Candidate « citoyenne » novice en politique, Marie Lydie Thiolica a décidé de se présenter aux municipales dans la cité des Eaux-Vives. Elle veut incarner le « changement ».

Elle n’a jamais eu de carte dans un parti, ni même assisté à un meeting, assure-t-elle. Et pourtant, son nom est connu à Saint-Benoît. Marie Lydie Thiolica est la dernière fille d’Yvon Thiolica, karatéka de renom, assassiné en mai 1991 par Julien Bege, condamné cinq ans plus tard à 20 ans de prison.

Âgée de 38 ans, elle n’a jamais connu son père. « Un monsieur qui nous a transmis des valeurs de respect et d’amour. Je n’entends chaque jour que de belles choses sur lui, c’est ce que je veux transmettre à Saint-Benoît. Quand je fais du porte-à-porte, les gens m’accueillent à bras ouverts parce qu’ils connaissent les bonnes valeurs que mon père a laissées derrière lui », explique l’assistante sociale de profession.

Elle occupait ce poste à la mairie de Saint-Benoît, qu’elle a quitté il y a un an pour préparer sa candidature. Une première pour la Bénédictine, mais qui ne lui fait pas peur : « Je n’ai pas de crainte, pas de boule au ventre. Les gens ont besoin de quelqu’un qui les écoute. Je ne suis ni de gauche, ni de droite, ni Front national. Pour moi, tout revient à la même chose : beaucoup de bla-bla mais pas d’actions.
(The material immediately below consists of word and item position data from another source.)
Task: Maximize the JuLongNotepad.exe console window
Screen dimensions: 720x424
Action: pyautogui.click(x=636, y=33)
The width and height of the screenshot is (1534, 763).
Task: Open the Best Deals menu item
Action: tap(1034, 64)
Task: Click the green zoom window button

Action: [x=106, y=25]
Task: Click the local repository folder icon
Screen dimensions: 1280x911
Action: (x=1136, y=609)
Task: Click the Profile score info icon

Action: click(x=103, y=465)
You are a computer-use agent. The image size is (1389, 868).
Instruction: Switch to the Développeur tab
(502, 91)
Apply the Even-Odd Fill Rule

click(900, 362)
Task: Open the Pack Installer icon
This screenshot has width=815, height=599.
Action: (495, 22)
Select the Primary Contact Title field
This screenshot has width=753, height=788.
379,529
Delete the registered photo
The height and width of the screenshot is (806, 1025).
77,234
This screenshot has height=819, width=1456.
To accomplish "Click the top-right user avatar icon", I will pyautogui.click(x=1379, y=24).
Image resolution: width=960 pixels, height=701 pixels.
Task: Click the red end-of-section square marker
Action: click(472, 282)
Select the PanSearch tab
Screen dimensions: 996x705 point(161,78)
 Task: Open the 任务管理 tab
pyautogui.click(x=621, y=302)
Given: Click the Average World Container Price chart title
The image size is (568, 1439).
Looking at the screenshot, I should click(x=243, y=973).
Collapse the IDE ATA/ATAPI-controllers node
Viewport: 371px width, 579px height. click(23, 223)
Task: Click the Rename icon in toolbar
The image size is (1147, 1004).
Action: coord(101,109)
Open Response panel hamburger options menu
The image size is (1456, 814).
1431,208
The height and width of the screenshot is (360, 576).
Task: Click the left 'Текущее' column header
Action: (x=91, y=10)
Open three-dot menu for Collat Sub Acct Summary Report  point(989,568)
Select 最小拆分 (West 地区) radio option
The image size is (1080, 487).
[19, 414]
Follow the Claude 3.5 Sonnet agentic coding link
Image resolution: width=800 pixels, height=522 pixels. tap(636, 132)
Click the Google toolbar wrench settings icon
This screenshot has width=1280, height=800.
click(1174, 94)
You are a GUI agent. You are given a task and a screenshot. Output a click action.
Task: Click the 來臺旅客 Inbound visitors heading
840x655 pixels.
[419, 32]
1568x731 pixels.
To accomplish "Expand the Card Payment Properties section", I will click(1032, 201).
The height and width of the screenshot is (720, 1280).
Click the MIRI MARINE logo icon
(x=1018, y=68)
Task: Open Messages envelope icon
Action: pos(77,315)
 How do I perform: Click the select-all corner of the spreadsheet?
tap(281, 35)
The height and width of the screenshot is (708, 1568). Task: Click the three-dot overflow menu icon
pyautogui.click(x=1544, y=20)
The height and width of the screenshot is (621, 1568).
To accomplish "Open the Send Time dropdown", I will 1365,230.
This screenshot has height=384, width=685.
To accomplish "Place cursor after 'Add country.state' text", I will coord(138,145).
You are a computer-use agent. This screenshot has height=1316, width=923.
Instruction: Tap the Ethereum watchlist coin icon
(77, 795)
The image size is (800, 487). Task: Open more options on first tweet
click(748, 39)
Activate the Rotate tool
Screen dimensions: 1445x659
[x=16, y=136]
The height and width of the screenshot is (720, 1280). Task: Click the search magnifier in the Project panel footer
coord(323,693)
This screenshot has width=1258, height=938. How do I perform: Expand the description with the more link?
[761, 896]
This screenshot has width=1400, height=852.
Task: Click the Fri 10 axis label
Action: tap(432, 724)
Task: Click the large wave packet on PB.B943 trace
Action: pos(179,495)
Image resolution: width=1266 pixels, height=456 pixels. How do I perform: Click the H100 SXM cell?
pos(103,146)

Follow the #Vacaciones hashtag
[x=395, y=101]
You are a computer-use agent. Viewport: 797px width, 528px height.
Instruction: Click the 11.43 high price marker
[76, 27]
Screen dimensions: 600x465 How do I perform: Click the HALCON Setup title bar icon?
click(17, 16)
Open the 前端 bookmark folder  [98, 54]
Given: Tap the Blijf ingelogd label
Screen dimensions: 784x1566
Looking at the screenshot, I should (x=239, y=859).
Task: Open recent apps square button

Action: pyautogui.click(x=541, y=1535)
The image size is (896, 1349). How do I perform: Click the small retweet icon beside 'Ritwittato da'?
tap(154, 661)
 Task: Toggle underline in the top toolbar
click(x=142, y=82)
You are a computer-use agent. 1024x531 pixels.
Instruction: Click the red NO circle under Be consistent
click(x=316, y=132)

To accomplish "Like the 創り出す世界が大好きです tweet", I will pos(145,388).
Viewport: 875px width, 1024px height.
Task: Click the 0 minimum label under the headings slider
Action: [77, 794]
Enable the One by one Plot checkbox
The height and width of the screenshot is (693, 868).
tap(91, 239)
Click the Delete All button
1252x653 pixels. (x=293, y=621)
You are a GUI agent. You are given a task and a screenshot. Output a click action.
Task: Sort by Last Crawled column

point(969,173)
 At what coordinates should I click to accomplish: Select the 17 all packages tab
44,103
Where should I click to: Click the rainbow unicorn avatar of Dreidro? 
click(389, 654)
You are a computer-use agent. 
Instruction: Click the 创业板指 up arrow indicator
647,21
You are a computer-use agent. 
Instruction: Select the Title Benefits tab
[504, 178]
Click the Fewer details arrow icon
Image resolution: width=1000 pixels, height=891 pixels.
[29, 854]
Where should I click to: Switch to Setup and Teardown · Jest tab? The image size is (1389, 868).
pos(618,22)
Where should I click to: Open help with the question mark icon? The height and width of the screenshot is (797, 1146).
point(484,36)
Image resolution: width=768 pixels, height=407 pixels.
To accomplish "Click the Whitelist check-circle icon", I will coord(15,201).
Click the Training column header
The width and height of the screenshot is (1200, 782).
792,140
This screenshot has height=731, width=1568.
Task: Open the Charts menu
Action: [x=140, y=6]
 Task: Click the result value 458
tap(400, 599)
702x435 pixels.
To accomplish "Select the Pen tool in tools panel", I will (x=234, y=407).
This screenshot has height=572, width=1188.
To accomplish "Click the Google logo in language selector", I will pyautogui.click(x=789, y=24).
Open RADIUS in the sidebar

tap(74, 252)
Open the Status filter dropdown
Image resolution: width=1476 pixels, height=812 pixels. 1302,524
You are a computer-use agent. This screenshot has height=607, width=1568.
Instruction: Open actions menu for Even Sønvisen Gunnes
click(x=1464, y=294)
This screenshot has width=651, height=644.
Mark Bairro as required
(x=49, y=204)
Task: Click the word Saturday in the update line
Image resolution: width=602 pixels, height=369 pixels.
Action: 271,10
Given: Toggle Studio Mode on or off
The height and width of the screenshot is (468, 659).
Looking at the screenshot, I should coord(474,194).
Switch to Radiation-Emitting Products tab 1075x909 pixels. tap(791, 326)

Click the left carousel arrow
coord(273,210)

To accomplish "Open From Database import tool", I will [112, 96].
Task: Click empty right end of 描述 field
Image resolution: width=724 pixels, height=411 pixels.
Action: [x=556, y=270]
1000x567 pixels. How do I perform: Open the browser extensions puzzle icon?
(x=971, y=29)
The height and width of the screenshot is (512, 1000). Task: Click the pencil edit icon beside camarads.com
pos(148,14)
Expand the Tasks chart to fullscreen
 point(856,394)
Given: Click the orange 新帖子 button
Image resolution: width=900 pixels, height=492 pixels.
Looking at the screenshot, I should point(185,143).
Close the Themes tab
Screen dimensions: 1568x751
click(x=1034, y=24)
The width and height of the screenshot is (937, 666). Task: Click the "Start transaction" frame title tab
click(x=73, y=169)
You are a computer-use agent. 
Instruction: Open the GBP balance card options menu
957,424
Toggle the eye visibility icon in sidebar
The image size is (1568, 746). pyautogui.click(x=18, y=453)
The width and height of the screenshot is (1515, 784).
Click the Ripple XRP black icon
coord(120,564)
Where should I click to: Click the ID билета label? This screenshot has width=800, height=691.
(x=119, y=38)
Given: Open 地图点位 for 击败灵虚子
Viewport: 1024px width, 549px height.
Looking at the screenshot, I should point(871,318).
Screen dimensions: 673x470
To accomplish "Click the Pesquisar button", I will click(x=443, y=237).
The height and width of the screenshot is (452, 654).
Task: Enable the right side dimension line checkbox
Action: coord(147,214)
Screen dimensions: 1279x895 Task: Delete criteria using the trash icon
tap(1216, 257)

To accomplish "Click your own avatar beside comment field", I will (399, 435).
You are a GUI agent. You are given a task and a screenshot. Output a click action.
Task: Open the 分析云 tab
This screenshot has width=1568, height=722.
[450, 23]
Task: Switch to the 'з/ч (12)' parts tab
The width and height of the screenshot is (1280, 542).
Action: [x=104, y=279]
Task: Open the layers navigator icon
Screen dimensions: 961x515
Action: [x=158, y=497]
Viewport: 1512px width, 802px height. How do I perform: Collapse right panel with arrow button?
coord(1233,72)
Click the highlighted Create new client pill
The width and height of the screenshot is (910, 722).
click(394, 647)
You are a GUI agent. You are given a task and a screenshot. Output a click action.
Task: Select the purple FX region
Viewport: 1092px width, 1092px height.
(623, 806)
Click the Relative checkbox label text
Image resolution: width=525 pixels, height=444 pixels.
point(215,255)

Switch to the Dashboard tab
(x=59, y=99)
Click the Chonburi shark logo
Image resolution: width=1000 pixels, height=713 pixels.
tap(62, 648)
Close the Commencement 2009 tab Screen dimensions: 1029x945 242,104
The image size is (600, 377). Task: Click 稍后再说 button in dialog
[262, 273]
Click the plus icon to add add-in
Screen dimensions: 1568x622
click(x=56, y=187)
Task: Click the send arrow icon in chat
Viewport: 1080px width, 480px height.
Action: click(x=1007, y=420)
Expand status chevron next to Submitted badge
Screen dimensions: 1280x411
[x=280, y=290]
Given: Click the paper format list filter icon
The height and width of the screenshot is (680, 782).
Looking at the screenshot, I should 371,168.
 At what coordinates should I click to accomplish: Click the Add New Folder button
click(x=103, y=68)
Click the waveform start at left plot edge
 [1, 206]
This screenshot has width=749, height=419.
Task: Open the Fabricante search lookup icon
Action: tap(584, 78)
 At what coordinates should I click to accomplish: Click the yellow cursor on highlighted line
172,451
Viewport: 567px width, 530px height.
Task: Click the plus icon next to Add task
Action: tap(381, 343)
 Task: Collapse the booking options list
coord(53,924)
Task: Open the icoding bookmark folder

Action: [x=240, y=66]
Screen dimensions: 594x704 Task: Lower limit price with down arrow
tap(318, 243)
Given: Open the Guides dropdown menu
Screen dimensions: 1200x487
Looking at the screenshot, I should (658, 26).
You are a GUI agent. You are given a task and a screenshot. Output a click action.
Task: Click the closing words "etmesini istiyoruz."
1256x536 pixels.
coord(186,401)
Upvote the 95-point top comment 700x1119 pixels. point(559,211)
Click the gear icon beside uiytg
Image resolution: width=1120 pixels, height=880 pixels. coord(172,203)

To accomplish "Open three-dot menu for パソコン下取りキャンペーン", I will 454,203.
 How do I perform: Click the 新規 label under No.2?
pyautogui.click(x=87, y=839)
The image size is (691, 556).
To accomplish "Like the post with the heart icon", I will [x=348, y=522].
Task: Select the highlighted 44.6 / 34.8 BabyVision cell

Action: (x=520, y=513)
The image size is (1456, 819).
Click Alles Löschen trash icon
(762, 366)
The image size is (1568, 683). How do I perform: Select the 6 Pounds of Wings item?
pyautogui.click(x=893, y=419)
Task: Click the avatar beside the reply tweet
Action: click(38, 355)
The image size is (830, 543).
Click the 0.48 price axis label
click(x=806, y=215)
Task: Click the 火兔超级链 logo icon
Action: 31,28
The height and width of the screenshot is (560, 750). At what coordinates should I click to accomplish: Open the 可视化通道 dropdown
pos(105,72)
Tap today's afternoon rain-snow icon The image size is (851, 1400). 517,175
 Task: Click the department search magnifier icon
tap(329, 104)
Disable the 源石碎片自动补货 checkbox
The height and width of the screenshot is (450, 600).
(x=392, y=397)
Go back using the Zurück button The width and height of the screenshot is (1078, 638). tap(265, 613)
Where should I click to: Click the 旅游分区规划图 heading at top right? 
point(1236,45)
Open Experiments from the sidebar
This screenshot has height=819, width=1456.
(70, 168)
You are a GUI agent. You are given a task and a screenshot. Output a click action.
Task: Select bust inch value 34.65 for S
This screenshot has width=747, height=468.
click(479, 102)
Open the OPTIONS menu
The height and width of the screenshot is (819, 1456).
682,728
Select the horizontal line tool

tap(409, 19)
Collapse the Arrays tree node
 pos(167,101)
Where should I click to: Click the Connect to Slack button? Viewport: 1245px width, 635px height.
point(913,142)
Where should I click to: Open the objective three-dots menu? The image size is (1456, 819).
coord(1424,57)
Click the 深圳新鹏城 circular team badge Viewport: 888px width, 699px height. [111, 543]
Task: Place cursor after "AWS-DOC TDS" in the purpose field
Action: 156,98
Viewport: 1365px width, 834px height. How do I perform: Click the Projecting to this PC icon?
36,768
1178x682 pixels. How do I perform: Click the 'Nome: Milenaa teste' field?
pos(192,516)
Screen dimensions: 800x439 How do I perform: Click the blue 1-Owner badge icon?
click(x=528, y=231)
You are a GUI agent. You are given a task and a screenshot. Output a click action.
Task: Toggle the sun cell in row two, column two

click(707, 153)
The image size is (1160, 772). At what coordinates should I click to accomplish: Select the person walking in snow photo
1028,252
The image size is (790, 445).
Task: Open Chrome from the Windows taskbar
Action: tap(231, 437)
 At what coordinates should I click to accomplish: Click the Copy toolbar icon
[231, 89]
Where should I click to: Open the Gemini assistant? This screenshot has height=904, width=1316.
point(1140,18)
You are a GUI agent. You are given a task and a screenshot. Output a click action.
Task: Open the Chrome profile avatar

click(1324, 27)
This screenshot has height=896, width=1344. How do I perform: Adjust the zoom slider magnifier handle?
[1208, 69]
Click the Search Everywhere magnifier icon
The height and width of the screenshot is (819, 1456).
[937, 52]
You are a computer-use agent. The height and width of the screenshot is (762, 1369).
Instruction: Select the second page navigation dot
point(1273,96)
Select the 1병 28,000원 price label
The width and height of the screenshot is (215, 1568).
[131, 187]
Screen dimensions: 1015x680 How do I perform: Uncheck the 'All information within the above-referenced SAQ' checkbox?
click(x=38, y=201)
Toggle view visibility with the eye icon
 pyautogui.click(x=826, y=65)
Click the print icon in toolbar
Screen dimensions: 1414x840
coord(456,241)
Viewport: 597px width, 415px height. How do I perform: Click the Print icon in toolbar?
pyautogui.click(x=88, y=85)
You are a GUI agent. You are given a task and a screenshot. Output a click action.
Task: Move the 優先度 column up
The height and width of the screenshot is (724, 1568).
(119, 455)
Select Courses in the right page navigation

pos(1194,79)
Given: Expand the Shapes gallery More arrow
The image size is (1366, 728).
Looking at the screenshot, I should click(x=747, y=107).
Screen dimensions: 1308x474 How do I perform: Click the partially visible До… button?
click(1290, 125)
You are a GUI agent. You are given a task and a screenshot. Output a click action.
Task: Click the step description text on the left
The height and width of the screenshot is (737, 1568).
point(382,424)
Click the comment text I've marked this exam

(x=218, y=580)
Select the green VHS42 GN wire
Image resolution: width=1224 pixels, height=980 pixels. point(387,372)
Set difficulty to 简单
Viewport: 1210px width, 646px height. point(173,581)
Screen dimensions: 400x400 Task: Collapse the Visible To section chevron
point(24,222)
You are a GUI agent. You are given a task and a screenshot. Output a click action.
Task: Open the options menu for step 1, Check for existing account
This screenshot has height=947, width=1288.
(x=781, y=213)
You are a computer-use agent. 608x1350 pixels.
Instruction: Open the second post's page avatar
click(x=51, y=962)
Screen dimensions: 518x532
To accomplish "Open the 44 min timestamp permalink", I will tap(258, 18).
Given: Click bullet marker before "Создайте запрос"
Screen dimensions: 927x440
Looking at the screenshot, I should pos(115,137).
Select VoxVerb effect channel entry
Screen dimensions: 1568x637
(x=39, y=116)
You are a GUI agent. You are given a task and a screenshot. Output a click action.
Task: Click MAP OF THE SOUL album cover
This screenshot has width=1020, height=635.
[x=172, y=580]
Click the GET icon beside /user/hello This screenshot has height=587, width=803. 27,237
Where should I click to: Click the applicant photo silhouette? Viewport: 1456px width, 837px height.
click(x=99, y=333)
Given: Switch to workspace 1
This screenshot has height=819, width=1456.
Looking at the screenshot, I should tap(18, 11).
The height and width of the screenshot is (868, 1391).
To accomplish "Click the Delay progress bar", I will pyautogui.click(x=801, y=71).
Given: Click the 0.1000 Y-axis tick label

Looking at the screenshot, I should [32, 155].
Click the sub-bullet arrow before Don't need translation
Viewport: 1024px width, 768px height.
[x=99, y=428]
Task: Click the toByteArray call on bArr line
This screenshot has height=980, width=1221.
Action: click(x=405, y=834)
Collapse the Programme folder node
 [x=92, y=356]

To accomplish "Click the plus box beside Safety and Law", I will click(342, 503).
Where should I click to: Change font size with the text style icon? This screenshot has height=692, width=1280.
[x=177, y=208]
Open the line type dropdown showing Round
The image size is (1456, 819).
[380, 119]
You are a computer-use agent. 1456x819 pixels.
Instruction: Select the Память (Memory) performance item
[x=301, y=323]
Ce n’est pas ce que je veux ».

Un constat sévère sur la ville

De retour à La Réunion après 17 ans en métropole, elle dit avoir mesuré la dégradation de sa commune : « Avant, on vivait peut-être dans la misère, mais là, à Saint-Benoît, on n’a plus rien. Les gymnases, les parcs, il n’y a pas de lumière ».

Et pour elle, ce n’est pas qu’une conséquence du cyclone : « Ça fait trois ans que je suis là, le cyclone, lui, non, et la lumière il n’y en avait déjà pas. Les parcs et gymnases étaient déjà dans cet état. C’est bien de faire l’ambiance, mais le 10 du mois les gens n’ont plus rien à manger. Des enfants n’ont plus de goûter à l’école, les personnes âgées sont isolées. Et l’insécurité est grande à Saint-Benoît. C’est du paraître, mais quand on gratte un peu, les gens souffrent. C’est pour ça que je me présente, avec beaucoup d’honnêteté et d’esprit de justice ».

Sur le rôle d’un maire, elle interroge : « Quand on veut quelque chose, on peut le faire. Sinon, à quoi sert le CCAS ? Le travail est-il fait comme il se doit ? Je ne viens pas pour taper sur les élus, mais rien n’est fait et la jeunesse souffre. Il n’y a pas d'infrastructures ni de commerces. Ce que je veux, c’est que les choses s’améliorent, qu’on arrive à vivre ensemble ».

Une campagne sans étiquette

Elle se présente sans étiquette et avec des moyens limités. Sa campagne s’appuie sur les réseaux sociaux et le porte-à-porte. Sa liste est en cours de formation et son compte de campagne déjà déposé.

Approchée par d’autres candidats, elle dit avoir refusé de rejoindre une liste pour monter la sienne. Elle affirme n’avoir aucun soutien politique, si ce n’est un appui familial : « Je ne veux pas du soutien de politiques. Je viens comme citoyenne libre, parler pour la population ».

Un discours qui rappelle celui du mouvement des « Gilets jaunes », auquel elle avait participé en métropole.

« Les gens ne croient plus dans la politique et ne veulent plus voter. Si être politicien, c’est ne rien faire et distribuer des PEC et des promesses la dernière année, ce ne sont pas mes valeurs. Si je suis maire, je veux ouvrir des structures, des commerces, donner plus aux associations, aux clubs de sport… La situation est dramatique à Saint-Benoît », estime-t-elle.

Son programme sera présenté ultérieurement. « Ce que je veux, c’est que tout le monde vive dignement, que tout le monde ait sa part du gâteau ».

Elle assume son manque d’expérience comme un atout : « Qu’est-ce que les gens qui ont de l’expérience ont fait ? Il faut un changement. Les gens ne veulent plus voir les anciens politiciens. Quelqu’un de juste, d’honnête, avec des valeurs, qui a grandi ici. Je veux aider Saint-Benoît et la population. Quand on veut, tout est possible ».